Objective
Reproduce verbatim the lines of the material below, from the line containing "Click the hammer Build icon" through the line containing "click(x=699, y=65)", both included.

Records excerpted from a collection
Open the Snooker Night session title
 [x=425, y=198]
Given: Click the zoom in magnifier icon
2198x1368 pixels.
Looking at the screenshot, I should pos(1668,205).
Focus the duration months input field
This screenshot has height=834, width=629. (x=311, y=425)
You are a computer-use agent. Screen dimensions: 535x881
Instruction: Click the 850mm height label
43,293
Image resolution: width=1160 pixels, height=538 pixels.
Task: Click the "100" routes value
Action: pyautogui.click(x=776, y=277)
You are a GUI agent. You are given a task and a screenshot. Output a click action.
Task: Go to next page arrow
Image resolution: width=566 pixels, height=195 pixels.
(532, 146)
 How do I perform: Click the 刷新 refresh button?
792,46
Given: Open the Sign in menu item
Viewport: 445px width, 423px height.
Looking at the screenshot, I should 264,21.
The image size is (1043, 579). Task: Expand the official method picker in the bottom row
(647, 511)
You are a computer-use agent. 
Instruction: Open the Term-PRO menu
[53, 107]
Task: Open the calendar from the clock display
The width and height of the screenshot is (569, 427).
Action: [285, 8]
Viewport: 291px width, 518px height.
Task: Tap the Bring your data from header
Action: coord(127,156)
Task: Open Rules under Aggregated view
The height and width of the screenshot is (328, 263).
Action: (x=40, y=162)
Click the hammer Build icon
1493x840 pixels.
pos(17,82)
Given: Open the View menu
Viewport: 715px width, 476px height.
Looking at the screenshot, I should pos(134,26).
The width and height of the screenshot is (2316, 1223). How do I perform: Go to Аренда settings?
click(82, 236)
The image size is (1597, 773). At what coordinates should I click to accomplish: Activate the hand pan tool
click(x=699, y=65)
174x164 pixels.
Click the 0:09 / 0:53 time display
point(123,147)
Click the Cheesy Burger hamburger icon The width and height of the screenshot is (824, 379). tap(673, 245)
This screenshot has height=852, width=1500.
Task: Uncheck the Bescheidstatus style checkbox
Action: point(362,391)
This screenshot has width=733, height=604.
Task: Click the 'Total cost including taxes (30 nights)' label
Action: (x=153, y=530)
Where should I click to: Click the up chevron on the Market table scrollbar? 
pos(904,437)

Task response
Click the hammer Build icon
1493x840 pixels.
pos(17,82)
Given: Open the View menu
Viewport: 715px width, 476px height.
Looking at the screenshot, I should pos(134,26).
The width and height of the screenshot is (2316, 1223). How do I perform: Go to Аренда settings?
click(82, 236)
The image size is (1597, 773). At what coordinates should I click to accomplish: Activate the hand pan tool
click(x=699, y=65)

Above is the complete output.